Description
Overview
Languages like Razor (and I imagine HTML for custom attributes) typically have scenarios where portions of the document are semantically a different language.
In Razor this happens frequently through the use of TagHelpers or in Blazor:
<form asp-antiforgery="ViewBag.ShouldRenderAntiforgery">
...
</form>
In this example we'd expect that ViewBag.ShouldRenderAntiforgery
would be C#. The way TagHelpers (things that apply to HTML and change the semantic language of the right hand side of an attribute) can be customized by users is limitless so we need to have full control over telling the IDE what things are C# and what things aren't.
Ideas on how to implement
Over in the issue where the discussion of general semantic colorization the proposal was to have an API similar to:
interface SemanticHighlightRangeProvider {
provideHighlightRanges(doc,...): [ Range, TokenType, TokenModifier[] ][];
}
The proposed approach can also be used to enable semantic language colorization without enabling an entire language's extensions for a subset of a document.

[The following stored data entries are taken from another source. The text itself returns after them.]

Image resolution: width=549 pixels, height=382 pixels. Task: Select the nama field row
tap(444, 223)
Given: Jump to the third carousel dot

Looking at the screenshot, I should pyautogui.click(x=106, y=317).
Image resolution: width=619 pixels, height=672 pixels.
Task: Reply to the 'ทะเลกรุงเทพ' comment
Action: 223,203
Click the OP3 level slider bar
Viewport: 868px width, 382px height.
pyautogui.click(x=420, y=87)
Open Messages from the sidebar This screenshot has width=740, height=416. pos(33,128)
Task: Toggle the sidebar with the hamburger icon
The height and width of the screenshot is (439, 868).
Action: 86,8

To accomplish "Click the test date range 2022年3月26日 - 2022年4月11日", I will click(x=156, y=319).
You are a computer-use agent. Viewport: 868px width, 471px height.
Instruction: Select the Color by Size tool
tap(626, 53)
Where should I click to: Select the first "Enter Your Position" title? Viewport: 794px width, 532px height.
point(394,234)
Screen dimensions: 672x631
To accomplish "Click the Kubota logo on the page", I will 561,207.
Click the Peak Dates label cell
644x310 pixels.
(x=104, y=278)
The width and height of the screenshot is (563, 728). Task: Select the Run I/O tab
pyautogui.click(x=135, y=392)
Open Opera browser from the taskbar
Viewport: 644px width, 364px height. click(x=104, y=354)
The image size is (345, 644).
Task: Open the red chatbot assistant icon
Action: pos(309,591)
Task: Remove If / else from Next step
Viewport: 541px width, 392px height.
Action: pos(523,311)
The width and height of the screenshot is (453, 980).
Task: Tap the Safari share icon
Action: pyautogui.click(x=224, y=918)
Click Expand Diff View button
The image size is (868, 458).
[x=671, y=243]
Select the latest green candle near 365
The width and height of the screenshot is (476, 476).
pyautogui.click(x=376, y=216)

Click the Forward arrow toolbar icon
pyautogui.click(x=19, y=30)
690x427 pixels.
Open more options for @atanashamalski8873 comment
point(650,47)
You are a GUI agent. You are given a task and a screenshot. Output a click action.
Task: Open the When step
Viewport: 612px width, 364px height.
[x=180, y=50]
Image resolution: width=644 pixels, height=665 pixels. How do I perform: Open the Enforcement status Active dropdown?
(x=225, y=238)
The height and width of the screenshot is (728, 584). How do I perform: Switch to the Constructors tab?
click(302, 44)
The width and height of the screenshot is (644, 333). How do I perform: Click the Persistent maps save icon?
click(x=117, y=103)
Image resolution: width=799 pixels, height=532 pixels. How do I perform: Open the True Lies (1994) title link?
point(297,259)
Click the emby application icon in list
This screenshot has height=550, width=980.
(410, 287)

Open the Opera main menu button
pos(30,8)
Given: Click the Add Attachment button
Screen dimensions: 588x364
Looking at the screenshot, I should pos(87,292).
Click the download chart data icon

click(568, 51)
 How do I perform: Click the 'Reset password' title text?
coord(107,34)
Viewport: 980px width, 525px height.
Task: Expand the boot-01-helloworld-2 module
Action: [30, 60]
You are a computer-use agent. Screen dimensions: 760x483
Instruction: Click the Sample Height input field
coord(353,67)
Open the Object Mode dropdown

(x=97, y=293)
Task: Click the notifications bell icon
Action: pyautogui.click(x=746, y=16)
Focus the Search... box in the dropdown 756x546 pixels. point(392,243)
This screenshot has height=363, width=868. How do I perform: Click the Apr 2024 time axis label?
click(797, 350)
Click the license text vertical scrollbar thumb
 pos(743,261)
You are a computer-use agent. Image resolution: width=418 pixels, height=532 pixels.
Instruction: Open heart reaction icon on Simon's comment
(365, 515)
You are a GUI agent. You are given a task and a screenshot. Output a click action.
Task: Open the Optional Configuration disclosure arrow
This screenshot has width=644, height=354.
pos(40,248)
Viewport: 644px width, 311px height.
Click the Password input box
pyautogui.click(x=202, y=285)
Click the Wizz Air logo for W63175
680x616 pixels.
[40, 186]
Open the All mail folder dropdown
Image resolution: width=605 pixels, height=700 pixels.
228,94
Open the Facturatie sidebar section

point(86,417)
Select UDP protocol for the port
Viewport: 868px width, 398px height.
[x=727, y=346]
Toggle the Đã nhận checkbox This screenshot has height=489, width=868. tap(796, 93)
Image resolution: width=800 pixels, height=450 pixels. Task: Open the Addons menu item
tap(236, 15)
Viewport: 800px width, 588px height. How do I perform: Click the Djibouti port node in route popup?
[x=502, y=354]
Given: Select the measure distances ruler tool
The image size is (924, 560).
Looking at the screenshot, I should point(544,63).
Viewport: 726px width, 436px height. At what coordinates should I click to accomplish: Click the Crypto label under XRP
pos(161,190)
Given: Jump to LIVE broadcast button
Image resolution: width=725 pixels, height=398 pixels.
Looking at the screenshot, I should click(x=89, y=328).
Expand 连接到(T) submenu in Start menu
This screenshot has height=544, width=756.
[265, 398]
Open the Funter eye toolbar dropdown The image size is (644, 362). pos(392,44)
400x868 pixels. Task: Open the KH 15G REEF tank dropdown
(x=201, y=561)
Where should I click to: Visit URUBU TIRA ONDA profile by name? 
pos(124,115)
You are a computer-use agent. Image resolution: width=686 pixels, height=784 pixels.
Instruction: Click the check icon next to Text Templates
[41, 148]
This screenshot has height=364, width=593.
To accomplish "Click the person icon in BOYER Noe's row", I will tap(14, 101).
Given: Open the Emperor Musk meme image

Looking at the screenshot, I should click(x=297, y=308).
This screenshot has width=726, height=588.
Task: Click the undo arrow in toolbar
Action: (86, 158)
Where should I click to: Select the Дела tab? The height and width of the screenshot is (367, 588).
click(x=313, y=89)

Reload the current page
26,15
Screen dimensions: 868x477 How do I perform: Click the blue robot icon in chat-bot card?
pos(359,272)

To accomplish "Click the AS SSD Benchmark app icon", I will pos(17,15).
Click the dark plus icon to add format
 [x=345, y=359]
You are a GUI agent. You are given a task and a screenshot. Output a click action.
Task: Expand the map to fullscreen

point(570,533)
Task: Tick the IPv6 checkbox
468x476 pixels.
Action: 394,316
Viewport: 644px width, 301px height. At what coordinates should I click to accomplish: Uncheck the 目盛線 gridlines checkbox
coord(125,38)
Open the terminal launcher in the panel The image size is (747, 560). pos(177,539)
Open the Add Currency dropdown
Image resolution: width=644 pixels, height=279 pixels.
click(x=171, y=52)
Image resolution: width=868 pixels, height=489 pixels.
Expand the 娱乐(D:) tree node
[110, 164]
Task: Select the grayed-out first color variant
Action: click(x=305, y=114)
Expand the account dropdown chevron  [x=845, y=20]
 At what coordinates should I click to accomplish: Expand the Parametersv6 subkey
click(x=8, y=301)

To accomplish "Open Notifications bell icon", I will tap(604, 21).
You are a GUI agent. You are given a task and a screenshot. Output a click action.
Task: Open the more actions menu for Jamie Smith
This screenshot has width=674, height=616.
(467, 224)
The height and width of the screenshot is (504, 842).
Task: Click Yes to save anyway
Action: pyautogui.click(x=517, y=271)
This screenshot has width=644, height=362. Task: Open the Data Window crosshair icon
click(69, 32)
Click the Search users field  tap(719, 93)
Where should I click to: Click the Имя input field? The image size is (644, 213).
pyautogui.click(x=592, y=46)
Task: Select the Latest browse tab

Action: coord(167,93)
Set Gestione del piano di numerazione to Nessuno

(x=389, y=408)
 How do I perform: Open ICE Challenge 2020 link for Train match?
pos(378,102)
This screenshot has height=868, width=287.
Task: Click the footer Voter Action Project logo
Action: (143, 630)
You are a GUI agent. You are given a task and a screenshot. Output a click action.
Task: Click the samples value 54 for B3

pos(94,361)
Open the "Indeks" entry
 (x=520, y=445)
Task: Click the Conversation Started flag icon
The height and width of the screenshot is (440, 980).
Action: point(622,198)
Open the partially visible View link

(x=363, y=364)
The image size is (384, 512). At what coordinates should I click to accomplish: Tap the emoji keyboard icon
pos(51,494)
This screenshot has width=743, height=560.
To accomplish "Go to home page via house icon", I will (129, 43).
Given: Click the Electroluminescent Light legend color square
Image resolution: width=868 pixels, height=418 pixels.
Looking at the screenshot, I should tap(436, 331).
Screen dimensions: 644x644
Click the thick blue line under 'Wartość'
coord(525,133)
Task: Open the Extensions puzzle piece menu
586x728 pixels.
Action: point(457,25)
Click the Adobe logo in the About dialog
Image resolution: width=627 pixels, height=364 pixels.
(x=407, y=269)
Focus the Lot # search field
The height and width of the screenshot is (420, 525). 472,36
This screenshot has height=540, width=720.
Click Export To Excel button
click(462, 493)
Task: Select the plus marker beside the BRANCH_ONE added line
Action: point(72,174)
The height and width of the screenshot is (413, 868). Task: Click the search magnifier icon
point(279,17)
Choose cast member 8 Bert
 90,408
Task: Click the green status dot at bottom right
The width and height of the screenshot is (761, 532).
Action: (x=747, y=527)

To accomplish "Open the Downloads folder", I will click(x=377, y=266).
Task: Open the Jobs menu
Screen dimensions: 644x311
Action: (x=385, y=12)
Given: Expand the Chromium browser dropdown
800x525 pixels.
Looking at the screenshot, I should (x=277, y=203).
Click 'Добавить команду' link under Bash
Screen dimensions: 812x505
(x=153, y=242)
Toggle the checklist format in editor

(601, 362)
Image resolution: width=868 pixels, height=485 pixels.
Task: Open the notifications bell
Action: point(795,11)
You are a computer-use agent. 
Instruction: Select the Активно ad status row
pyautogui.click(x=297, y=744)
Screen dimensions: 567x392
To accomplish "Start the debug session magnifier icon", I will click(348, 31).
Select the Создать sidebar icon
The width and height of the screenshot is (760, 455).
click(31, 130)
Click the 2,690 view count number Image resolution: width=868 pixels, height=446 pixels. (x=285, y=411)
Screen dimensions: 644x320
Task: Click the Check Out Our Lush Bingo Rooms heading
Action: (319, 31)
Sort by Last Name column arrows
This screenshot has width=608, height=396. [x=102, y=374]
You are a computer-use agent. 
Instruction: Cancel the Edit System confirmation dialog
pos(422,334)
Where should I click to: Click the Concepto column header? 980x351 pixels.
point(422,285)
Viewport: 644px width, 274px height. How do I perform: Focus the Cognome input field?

To do this one could expand on the ThemeDefinition
and add a language
parameter:
interface TokenStyle {
foreground?: Color | ColorFunction
style?: bold | italic | underline
language?: string
}
This would enable LanguageServers to mark a chunk of text in an editor as a Token that associates with a specific language. This would work similarly to how tooltips/completion descriptions etc. work when specifying pieces of text that should be colorized as a certain language.
So in the first example asp-antiforgery="ViewBag.ShouldRenderAntiforgery"
Razor's language server would indicate that the entire ViewBag.ShouldRenderAntiforgery
was of a Razor specific theme that had a token Style of:
{
"language": "csharp"
}
This would enable future scenarios where if Razor wanted to go above and beyond to provide semantic colorization of specific tokens it could do it in an additive fashion on top of existing theme.